▶ Exercise objective
Gather all lines in the records below that include the word "computer".
%%
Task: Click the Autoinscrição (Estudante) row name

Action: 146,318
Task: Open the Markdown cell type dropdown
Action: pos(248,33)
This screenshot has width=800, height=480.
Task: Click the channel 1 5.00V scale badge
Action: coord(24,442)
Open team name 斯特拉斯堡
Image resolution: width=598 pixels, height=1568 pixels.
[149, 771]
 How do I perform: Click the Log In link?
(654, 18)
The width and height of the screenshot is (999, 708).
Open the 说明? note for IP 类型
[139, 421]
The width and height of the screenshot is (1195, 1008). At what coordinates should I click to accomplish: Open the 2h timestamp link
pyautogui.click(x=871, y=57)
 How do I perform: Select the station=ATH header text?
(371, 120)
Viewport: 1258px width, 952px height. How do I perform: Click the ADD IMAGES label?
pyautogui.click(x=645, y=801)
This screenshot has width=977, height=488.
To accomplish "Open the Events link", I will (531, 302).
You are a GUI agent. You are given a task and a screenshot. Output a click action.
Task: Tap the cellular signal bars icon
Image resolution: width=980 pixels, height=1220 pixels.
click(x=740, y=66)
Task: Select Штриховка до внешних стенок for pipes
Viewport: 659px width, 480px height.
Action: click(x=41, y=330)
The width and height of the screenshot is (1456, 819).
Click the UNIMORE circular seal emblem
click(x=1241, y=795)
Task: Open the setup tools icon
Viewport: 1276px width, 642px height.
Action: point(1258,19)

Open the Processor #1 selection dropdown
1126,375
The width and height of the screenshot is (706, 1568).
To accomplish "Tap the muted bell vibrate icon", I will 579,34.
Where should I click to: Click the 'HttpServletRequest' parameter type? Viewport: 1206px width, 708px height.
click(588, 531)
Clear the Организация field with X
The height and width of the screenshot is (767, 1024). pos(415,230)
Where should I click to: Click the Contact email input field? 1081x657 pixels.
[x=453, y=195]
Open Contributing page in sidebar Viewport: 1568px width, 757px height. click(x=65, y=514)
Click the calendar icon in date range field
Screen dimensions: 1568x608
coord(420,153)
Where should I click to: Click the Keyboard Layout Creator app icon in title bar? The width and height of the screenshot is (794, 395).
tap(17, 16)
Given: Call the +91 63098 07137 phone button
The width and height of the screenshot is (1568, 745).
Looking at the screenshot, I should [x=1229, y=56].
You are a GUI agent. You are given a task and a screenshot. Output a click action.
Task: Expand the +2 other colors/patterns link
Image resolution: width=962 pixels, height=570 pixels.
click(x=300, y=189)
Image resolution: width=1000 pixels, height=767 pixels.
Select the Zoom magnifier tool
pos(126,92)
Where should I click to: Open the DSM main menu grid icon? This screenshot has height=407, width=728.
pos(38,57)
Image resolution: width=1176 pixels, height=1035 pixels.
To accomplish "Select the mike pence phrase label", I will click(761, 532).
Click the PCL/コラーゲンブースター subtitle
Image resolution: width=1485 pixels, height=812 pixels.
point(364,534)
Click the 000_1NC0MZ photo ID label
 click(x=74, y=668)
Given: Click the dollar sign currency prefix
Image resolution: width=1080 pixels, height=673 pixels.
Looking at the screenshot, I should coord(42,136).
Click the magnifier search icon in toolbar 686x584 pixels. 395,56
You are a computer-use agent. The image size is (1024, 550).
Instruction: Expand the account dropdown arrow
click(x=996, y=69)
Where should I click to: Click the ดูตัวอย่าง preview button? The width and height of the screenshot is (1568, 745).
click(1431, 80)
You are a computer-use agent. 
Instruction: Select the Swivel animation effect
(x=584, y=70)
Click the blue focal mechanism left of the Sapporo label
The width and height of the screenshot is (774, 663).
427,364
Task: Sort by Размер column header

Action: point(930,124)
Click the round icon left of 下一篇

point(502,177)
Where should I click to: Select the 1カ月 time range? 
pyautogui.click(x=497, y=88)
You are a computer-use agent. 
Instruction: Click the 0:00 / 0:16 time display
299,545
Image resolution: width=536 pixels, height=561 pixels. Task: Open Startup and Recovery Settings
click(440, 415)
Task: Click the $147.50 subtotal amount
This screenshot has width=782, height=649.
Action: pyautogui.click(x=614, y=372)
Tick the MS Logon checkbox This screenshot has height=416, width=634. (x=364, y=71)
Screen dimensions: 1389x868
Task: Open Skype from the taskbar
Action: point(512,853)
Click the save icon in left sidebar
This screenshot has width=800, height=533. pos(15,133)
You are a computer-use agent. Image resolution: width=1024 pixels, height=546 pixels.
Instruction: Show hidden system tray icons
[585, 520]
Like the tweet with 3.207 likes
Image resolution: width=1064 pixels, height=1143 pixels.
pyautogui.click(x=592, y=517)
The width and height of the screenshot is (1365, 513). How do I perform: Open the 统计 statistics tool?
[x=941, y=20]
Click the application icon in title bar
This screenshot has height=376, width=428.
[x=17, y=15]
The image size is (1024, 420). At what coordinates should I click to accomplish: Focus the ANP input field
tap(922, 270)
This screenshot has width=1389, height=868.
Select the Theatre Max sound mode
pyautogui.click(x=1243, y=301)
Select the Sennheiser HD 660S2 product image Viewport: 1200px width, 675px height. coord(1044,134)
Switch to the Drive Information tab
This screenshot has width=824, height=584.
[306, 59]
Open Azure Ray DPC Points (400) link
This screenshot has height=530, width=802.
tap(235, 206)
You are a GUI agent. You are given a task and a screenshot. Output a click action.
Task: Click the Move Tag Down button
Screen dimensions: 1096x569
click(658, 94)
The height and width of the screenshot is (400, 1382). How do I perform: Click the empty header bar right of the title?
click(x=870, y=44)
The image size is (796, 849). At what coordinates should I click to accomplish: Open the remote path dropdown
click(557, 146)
%%
▶ Exercise solution
You are a computer-use agent. The image size is (1024, 550).
You are a computer-use agent. 
You are a computer-use agent. 
You are a computer-use agent. Image resolution: width=1024 pixels, height=546 pixels.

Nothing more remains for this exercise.